## Exercise brief
Repeat exactly, and only, the lines below starting at the line that contains "This screenshot has width=549, height=392." and ending at the line that contains "This screenshot has height=517, width=553.", inclusive of both.

Dataset items
= = =
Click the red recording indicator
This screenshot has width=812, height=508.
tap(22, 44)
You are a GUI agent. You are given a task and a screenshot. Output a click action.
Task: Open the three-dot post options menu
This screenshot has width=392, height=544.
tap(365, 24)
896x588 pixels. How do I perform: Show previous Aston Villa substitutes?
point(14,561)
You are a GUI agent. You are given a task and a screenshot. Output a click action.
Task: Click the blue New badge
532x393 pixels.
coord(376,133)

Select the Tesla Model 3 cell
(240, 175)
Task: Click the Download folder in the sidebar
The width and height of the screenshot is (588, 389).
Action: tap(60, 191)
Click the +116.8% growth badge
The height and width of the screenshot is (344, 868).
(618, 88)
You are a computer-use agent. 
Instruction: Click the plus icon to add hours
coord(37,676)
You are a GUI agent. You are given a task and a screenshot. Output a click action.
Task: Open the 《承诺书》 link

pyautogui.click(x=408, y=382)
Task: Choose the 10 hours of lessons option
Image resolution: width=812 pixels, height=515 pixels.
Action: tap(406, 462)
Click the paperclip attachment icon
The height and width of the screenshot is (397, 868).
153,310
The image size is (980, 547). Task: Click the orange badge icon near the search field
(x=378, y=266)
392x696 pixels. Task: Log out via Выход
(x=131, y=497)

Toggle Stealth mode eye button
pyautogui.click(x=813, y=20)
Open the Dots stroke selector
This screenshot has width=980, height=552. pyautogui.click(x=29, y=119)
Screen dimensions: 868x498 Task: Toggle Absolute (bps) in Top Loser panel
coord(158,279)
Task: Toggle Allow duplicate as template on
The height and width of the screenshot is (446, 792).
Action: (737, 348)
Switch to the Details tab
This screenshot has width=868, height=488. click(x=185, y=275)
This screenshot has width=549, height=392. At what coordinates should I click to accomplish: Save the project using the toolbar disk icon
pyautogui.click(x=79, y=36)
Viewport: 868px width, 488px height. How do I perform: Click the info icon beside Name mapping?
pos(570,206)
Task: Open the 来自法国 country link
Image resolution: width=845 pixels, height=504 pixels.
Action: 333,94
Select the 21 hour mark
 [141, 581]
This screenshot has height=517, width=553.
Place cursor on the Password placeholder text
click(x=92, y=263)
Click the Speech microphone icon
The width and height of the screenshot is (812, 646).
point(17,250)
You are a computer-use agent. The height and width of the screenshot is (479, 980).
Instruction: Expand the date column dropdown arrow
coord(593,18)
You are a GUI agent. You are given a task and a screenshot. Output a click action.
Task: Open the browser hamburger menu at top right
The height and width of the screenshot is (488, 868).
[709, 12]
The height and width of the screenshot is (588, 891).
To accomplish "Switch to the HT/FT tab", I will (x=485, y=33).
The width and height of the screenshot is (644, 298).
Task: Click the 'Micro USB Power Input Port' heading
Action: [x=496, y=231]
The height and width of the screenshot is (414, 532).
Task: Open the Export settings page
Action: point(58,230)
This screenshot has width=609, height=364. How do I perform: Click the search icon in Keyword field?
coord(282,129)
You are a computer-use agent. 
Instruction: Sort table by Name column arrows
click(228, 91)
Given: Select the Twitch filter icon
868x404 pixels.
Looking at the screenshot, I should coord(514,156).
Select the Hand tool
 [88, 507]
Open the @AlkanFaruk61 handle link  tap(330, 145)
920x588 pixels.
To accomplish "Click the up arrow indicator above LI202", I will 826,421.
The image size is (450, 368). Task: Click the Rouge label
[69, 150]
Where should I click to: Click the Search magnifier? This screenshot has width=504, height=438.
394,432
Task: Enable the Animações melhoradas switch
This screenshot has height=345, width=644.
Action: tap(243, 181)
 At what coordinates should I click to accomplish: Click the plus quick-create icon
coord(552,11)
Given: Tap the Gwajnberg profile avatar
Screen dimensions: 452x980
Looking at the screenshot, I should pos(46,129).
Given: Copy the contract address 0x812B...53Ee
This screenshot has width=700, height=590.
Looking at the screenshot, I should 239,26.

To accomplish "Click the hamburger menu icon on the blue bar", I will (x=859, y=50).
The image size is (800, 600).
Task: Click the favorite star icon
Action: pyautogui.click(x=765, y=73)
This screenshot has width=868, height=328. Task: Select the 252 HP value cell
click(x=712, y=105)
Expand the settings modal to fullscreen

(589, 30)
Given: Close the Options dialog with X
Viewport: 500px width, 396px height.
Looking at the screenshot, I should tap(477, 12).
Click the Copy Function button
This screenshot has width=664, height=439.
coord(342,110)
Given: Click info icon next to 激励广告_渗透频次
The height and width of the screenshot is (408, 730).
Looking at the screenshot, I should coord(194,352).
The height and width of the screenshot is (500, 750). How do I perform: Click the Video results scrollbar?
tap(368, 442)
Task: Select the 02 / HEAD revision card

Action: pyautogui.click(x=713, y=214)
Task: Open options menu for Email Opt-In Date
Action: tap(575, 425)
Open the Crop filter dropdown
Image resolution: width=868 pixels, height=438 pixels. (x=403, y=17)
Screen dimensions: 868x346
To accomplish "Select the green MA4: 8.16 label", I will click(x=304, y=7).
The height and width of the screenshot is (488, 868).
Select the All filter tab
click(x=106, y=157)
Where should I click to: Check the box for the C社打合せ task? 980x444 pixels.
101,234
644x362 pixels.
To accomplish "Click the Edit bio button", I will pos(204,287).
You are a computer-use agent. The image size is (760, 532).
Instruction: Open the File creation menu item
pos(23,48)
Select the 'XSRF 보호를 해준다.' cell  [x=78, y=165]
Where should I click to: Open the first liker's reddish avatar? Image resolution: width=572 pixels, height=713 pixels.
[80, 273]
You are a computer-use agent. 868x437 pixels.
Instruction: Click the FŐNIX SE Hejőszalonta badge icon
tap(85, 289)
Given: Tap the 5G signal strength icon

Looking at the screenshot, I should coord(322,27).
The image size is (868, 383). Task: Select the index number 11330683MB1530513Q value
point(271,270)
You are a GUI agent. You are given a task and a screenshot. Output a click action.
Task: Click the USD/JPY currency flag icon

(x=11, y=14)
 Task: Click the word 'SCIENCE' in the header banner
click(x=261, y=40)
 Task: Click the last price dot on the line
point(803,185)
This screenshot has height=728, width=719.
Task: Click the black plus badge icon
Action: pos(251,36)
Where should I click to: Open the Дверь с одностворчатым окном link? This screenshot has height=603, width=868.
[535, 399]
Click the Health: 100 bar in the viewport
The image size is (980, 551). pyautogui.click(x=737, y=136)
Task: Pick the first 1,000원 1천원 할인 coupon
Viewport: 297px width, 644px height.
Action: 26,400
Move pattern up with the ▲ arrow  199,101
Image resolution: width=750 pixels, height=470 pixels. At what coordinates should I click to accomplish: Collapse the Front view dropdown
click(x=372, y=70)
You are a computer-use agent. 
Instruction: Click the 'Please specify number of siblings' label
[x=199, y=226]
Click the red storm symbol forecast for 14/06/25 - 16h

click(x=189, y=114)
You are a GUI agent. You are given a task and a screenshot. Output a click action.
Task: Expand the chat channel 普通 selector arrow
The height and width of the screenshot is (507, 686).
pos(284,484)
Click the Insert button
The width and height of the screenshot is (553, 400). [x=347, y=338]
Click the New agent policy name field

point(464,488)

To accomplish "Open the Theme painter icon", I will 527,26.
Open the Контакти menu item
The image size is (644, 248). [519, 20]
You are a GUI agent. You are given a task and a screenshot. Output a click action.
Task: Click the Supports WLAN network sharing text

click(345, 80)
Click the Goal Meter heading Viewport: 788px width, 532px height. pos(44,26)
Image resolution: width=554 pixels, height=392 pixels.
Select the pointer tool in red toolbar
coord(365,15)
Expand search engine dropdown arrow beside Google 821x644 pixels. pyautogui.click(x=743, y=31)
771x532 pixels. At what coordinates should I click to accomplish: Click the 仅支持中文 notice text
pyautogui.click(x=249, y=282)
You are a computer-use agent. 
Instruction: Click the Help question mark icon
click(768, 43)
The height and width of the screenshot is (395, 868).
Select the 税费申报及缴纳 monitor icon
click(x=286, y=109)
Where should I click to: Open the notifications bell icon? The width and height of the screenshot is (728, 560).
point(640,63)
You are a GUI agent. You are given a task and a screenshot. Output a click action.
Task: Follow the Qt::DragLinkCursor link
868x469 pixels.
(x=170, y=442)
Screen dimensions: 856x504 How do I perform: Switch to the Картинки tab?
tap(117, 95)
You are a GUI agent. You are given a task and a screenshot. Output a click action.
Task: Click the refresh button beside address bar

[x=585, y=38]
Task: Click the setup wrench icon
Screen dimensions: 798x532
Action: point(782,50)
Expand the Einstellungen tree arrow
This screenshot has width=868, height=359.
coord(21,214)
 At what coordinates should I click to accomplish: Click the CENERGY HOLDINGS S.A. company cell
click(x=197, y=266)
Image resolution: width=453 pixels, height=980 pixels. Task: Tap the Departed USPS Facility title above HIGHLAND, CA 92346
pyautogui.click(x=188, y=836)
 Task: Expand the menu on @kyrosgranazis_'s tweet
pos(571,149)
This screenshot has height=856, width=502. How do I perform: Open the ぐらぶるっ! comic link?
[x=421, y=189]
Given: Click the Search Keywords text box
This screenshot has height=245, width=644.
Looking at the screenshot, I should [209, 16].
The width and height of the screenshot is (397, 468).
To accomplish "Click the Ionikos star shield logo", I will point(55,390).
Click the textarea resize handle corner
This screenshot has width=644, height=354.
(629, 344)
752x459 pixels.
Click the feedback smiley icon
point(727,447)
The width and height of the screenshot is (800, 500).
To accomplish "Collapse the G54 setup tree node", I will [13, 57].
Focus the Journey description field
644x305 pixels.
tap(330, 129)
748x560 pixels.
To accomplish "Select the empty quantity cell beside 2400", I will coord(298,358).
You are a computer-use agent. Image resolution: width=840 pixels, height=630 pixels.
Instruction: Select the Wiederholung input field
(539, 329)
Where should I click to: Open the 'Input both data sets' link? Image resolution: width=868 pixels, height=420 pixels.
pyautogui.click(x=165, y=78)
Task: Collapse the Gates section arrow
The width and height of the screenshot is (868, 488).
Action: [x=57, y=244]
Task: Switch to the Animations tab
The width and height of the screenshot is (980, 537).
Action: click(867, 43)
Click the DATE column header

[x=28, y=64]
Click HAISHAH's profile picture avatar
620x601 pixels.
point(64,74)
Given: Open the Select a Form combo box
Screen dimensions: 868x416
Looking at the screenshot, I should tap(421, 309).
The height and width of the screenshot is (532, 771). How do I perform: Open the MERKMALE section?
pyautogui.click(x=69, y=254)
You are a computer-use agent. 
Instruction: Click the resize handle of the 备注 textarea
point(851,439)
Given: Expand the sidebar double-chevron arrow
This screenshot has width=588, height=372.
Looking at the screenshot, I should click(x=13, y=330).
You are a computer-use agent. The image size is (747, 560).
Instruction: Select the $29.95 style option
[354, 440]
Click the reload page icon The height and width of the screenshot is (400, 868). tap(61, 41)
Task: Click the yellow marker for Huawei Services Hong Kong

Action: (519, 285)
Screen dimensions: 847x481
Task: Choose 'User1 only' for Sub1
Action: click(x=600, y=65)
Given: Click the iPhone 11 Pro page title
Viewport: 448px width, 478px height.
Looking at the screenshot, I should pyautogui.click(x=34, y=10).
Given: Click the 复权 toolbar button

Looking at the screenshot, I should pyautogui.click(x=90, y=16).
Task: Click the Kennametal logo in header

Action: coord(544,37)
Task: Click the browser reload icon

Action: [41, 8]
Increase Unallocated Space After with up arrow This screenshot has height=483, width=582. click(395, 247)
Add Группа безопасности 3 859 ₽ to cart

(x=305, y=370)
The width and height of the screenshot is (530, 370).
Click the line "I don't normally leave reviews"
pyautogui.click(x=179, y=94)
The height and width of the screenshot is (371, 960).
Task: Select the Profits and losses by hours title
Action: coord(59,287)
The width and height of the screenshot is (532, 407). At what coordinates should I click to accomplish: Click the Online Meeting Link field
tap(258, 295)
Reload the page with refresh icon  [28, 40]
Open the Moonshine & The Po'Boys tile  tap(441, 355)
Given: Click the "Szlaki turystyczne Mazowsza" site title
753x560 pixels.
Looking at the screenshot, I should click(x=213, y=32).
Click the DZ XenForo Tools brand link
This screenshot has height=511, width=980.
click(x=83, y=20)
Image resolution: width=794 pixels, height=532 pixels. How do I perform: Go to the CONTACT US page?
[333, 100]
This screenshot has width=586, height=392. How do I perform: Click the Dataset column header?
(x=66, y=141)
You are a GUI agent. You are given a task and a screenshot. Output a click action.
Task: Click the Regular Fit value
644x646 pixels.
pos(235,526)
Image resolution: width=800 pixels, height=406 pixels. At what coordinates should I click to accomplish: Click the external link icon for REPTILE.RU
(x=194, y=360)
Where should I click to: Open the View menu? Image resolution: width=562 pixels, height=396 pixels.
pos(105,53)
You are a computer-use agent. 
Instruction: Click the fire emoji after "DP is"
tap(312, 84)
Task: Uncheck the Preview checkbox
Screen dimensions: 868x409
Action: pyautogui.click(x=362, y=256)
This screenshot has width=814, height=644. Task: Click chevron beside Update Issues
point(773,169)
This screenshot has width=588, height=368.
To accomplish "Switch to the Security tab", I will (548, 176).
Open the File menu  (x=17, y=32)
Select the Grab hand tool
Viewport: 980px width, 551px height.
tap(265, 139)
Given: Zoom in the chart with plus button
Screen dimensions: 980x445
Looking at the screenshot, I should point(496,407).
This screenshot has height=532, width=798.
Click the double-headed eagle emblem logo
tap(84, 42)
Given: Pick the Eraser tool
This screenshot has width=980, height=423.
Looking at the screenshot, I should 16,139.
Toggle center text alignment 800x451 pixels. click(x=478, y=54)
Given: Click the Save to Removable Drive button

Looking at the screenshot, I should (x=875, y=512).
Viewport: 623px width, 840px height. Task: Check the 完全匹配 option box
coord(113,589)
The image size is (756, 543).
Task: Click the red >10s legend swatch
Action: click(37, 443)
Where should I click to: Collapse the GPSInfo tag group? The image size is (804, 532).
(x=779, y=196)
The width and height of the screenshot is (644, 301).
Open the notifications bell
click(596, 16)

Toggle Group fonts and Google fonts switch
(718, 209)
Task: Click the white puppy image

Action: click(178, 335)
= = =
## The answer
This screenshot has width=549, height=392. At what coordinates should I click to accomplish: Save the project using the toolbar disk icon
pyautogui.click(x=79, y=36)
Viewport: 868px width, 488px height. How do I perform: Click the info icon beside Name mapping?
pos(570,206)
Task: Open the 来自法国 country link
Image resolution: width=845 pixels, height=504 pixels.
Action: 333,94
Select the 21 hour mark
 [141, 581]
This screenshot has height=517, width=553.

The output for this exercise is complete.